Texto citado:

* * * * * * * * *

En lo que a mí respecta, los últimos años de la era
posmoderna han acabado pareciéndose un poco a cómo te sientes cuando estás en
el instituto y tus padres se van de viaje y das una fiesta. Traes a todos tus
amigos y das una fiesta salvaje, repugnante y fantástica. Durante un rato es
genial ser libre y liberar, desaparecida y derrocada la autoridad parental, un
goce dionisíaco tipo “el gato se ha ido, divirtámonos”. Pero después pasa el
tiempo y la fiesta sube de volumen y se te acaban las drogas y nadie tiene
dinero para comprar más, y empiezan a romperse y a volcarse cosas, y hay un
cigarrillo encendido sobre el sofá, y tú eres el anfitrión y también es tu
casa, y poco a poco empiezas a desear que tus padres vuelvan y restauren algún
jodido orden en tu casa. No es una analogía perfecta, pero lo que percibo en mi
generación de escritores e intelectuales o lo que sea es que son las 3:00 a.m.

* * * * * * * * *

Tus tareas:
- a) En el texto citado, ¿qué hay encendido sobre el sofá durante la fiesta?
- b) Copia del texto citado el pasaje que va desde "En lo que a" hasta "las 3:00 a.m.".
Las líneas no hacen falta para nada.

Datos proporcionados:
* * * * * * * * *

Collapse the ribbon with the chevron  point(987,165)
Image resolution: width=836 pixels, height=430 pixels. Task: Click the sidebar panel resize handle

* * * * * * * * *

Soluciones:
- a) Un cigarrillo.

- b)
En lo que a mí respecta, los últimos años de la era
posmoderna han acabado pareciéndose un poco a cómo te sientes cuando estás en
el instituto y tus padres se van de viaje y das una fiesta. Traes a todos tus
amigos y das una fiesta salvaje, repugnante y fantástica. Durante un rato es
genial ser libre y liberar, desaparecida y derrocada la autoridad parental, un
goce dionisíaco tipo “el gato se ha ido, divirtámonos”. Pero después pasa el
tiempo y la fiesta sube de volumen y se te acaban las drogas y nadie tiene
dinero para comprar más, y empiezan a romperse y a volcarse cosas, y hay un
cigarrillo encendido sobre el sofá, y tú eres el anfitrión y también es tu
casa, y poco a poco empiezas a desear que tus padres vuelvan y restauren algún
jodido orden en tu casa. No es una analogía perfecta, pero lo que percibo en mi
generación de escritores e intelectuales o lo que sea es que son las 3:00 a.m.